En tiempos de celulares, de PC, de WhatsApp y de hologramas; en tiempos donde nos inventamos una personalidad para la pantalla y la interacción con personas a través de la web y nos la creemos a pie juntillas porque carecemos del valor o la preparación para mirarnos a los ojos, sumiéndonos cada día más en la voraz mentira; en tiempos de la comunicación que abruma y como contra partida de la más brutal soledad, angustia y frustración; en tiempos en que la caja boba nos va devorando lenta pero permanentemente, idiotizándonos, alienándolos, minimizándonos, desarticulándonos, disgregándonos, haciéndonos marchar a tientas y cada vez más dependientes de un cerebro artificial; en tiempos del plástico y las siliconas, de los chips y las fibras ópticas, de los satélites, los drones, los robots. En tiempos de las tantas y tantas cosas que aún no he aprendido o no he podido ver o conocer, el relato arriba expuesto sólo pretende recordarnos hermanos del S. XXI, que sólo los rituales más fuertes, los de interconexión espiritual, los de interacción de auras, donde las almas no tienen otra opción que mostrarse tal cual son, habrán de hacer que no perdamos identidad como seres humanos, como gente que sufre, vive, ríe, procrea, enferma, sana, lucha o muere, pero en comunidad, junto a los suyos.

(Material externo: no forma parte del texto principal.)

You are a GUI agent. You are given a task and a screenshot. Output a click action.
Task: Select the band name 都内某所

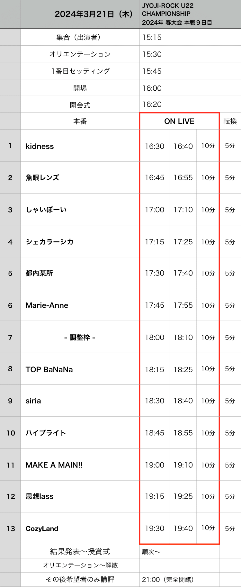tap(39, 273)
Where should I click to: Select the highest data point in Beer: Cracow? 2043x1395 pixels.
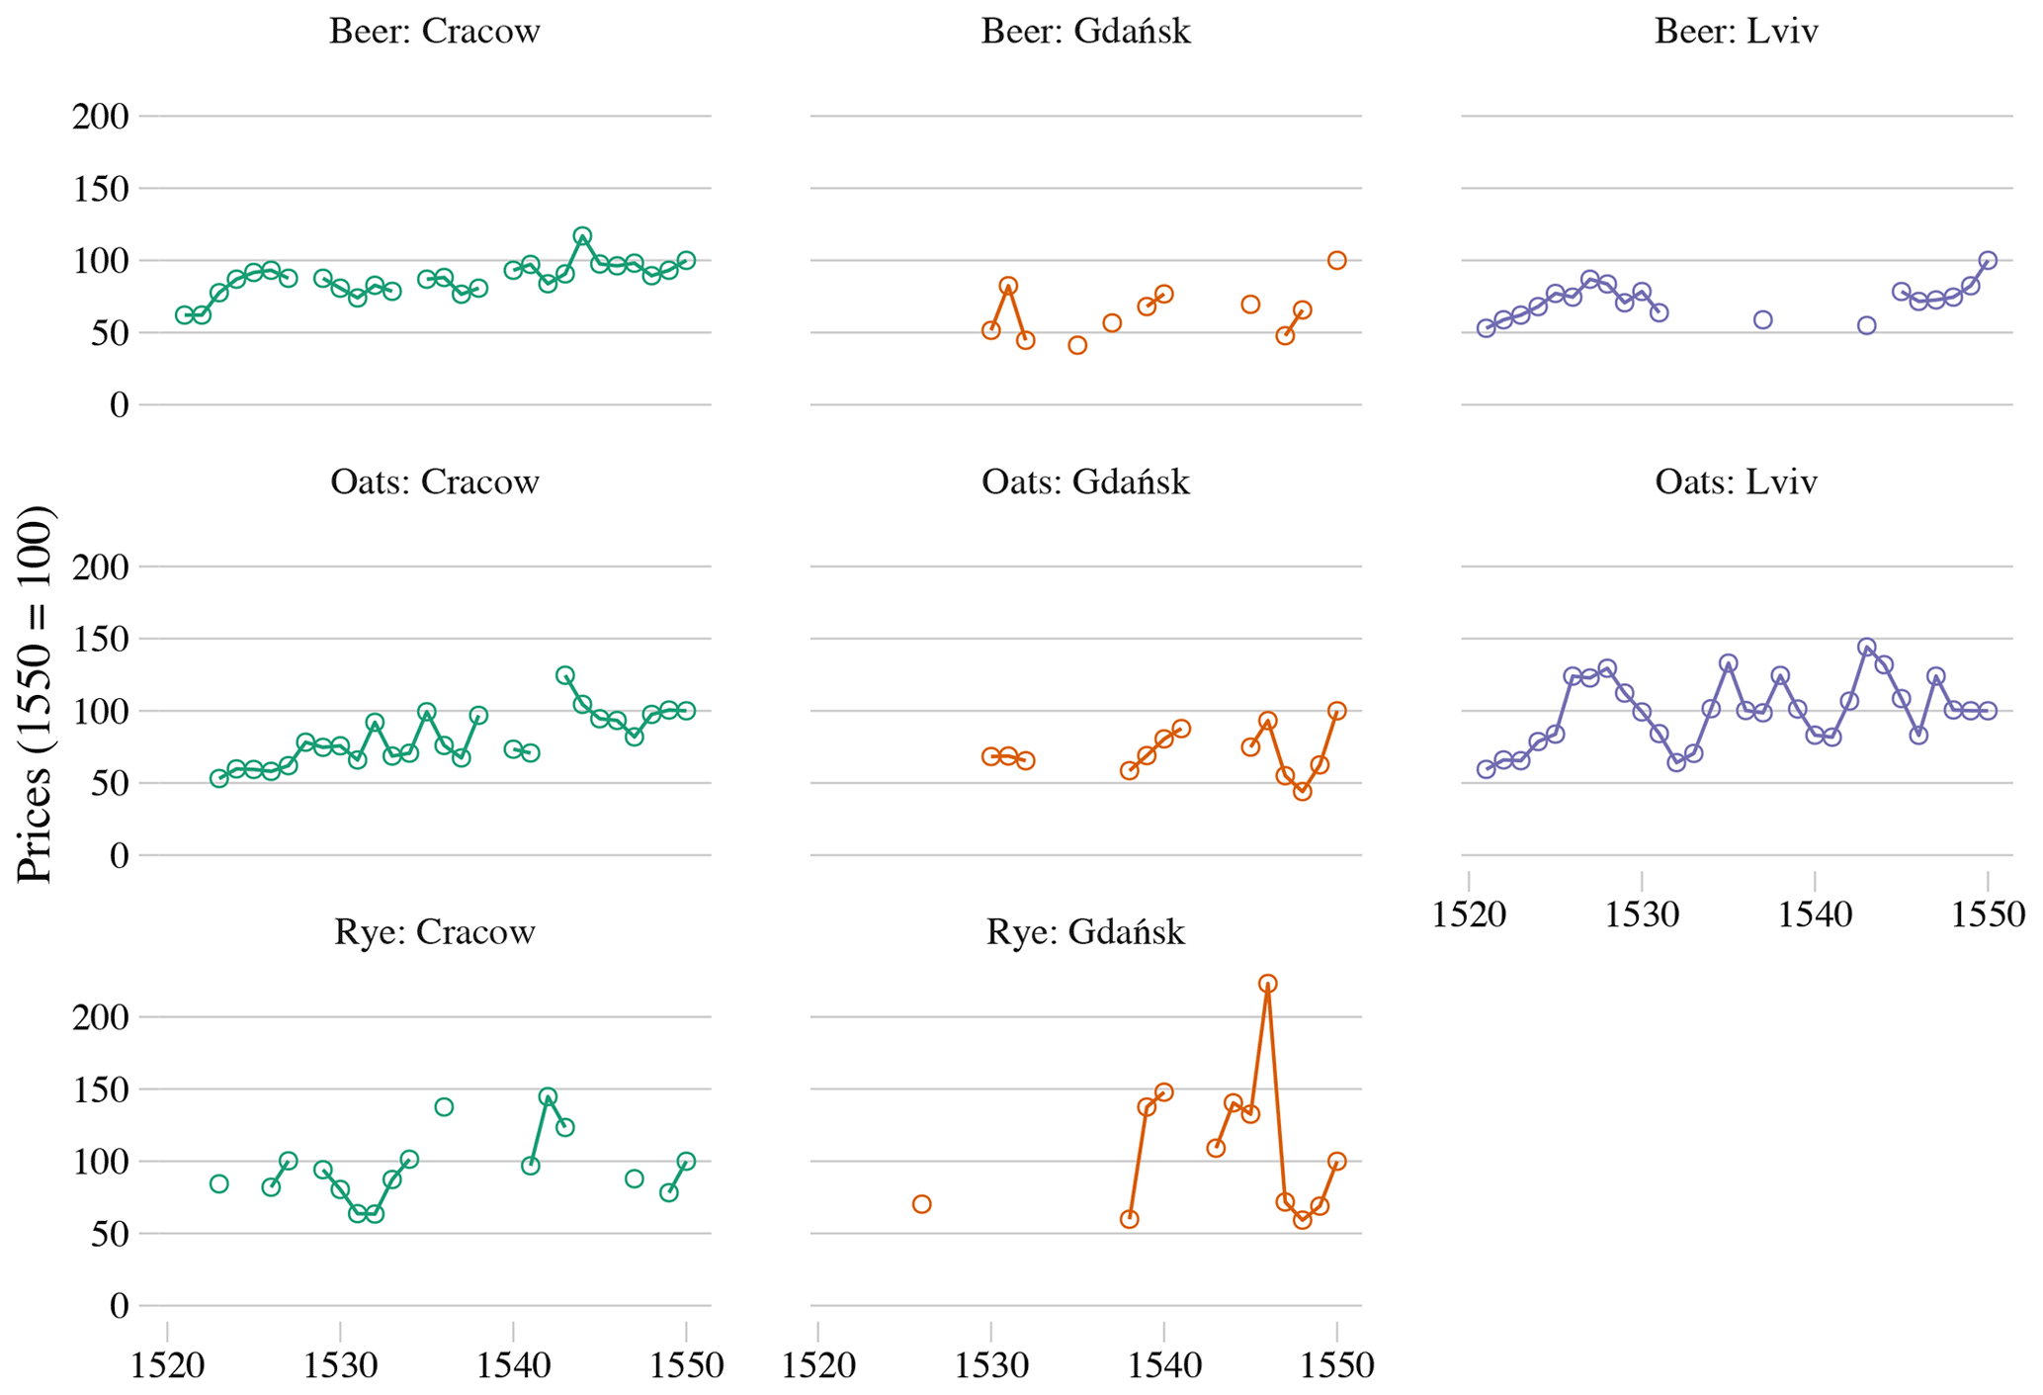[582, 236]
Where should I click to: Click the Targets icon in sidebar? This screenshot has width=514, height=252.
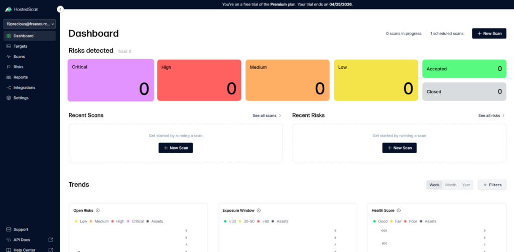9,46
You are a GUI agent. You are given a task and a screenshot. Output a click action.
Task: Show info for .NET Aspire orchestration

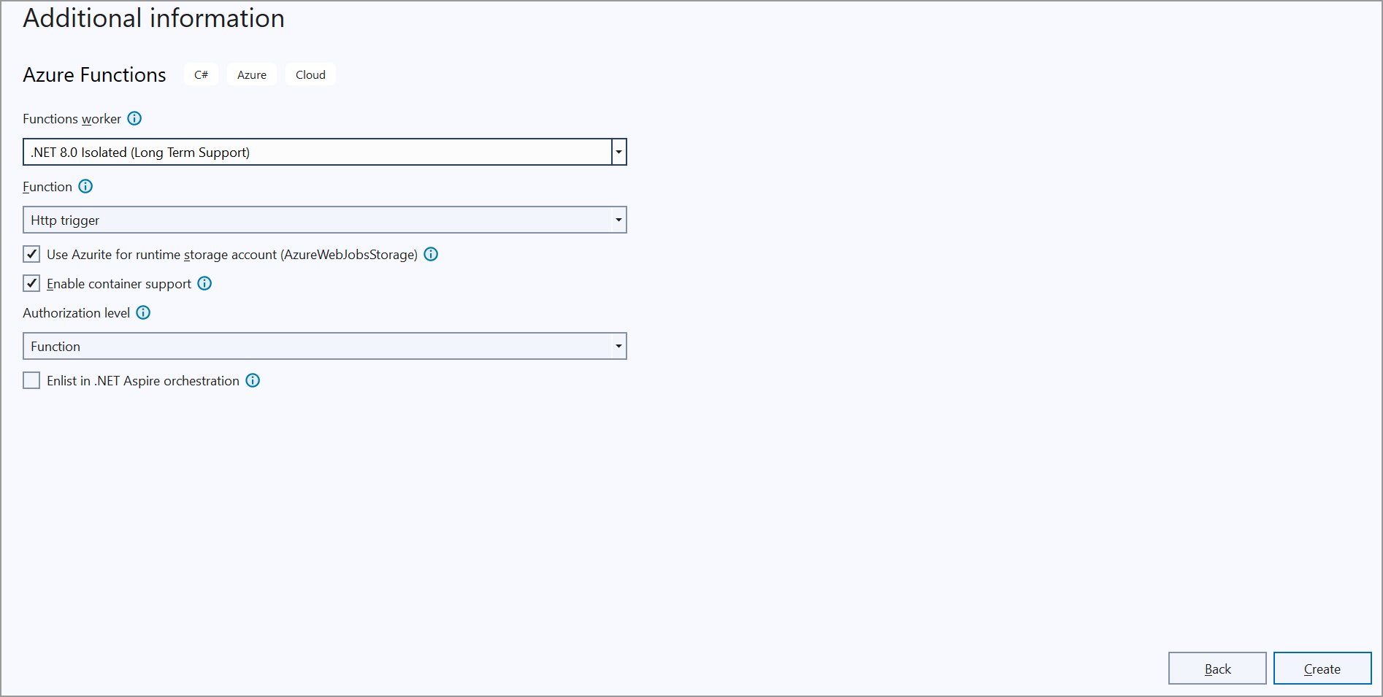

No es necesario embarcarse en complicados rituales en medio de una selva o en la cumbre de una montaña para sentirse humano, sólo no permitamos que los rituales que aún nos van quedando como la mesa de los domingos en la casa de los padres o los abuelos, o una reunión casual cualquier día de la semana, o la reunión de amigos sin tecnología en ella, que nos distraiga y nos aleje, nos hagan sentir cada vez más solos, más individualistas, más solitarios y por ende, a la larga más vacíos, pues una máquina está diseñada para darnos respuestas, pero no para abrigarnos en un abrazo fraterno; una máquina podrá resolvernos un problema de índole intelectual o estructural, pero jamás podrá trasmitirnos la contención de un llanto compartido o la cálida palabra surgida desde el corazón.
No perdamos entonces la hermosa, la magnífica oportunidad que la vida aun nos concede de seguir siendo seres humanos de verdad, como dijo alguien, sonríe, yo invito la vuelta.